La réforme de la formation initiale et du recrutement, elle, est restée en suspens. Figurez-vous que, pour rendre le métier plus attractif, Macron avait lancé l'idée géniale de recruter les professeurs des écoles, des collèges et des lycées en troisième année de licence. Cette réforme, Nicole Belloubet n'a pas osé la promulguer avant la démission du gouvernement. Ce serait la faute à Bruno Le Maire ! Le décret était tout prêt, mais le ministre de l’Économie aurait refusé de le signer, compte tenu du coût financier de son application. Le 17 juillet, sur RMC, le squatteur de la rue de Grenelle avait dit regretter que cette réforme n'ait pas pu « aller jusqu'à son terme ». Comme si on pouvait rehausser le niveau de l'enseignement en diminuant les exigences disciplinaires !
On ne se plaindra pas de cet ajournement, bien sûr, mais ces tergiversations provoquent des dommages collatéraux.
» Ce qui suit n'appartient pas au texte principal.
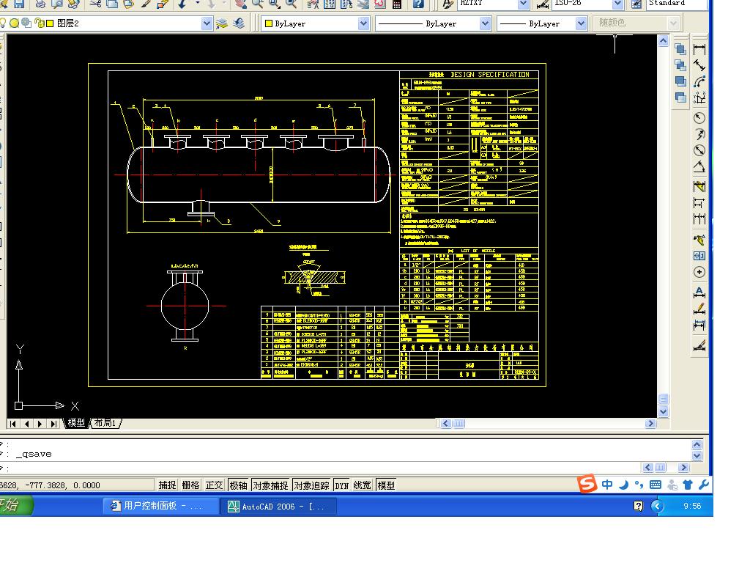The width and height of the screenshot is (750, 563).
Task: Choose the Radius dimension tool
Action: (699, 118)
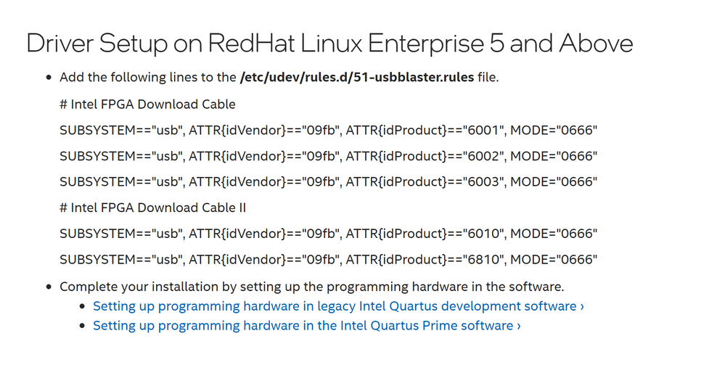Click "Complete your installation" sentence
Image resolution: width=725 pixels, height=373 pixels.
click(312, 287)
Les nouveaux ministres chargés de l'Education et de l'enseignement supérieur seront-ils d'accord pour poursuivre une réforme quasi unanimement contestée ? S'inscriront-ils dans le courant antérieur ou choisiront-ils une autre voie ? En attendant, les universités, qui avaient dû modifier précipitamment leurs maquettes pour s'adapter aux nouvelles modalités de la formation, ne savent pas, à ce jour, ce qui les attend. Il faudra sans doute improviser. Les inscriptions aux concours de recrutement ont traditionnellement lieu en octobre : encore faudrait-il savoir quels seront ces concours et où ils se situeront dans le parcours des étudiants.
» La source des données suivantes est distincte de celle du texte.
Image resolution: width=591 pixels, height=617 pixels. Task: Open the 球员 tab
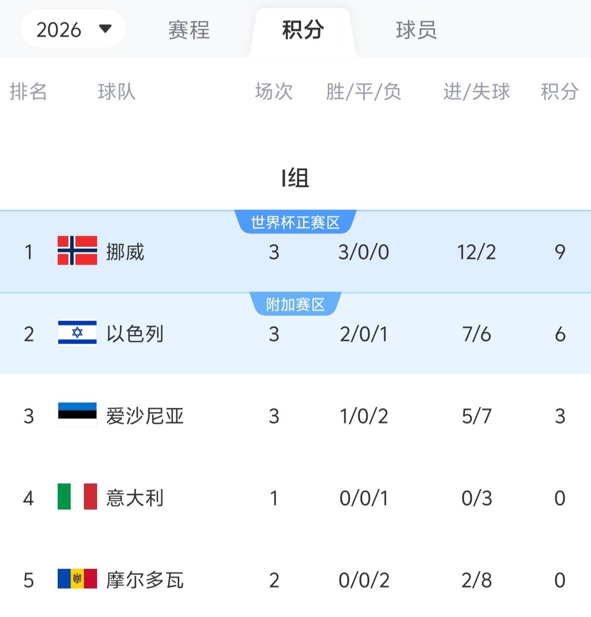(x=416, y=30)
Bref, dans l'enseignement comme dans les autres domaines, on n'est pas sorti de l'auberge. Force est de constater que Macron, qui se présente comme le parti de l'ordre et de la raison, a semé une belle pagaille. On saura bientôt quelles leçons il a tirées des derniers scrutins électoraux, mais il est à parier qu'il n'en tirera aucune, tant il est imbu de lui-même et croit avoir raison contre tous.
Le président de la République joue avec la démocratie comme avec un hochet, les Français trinquent.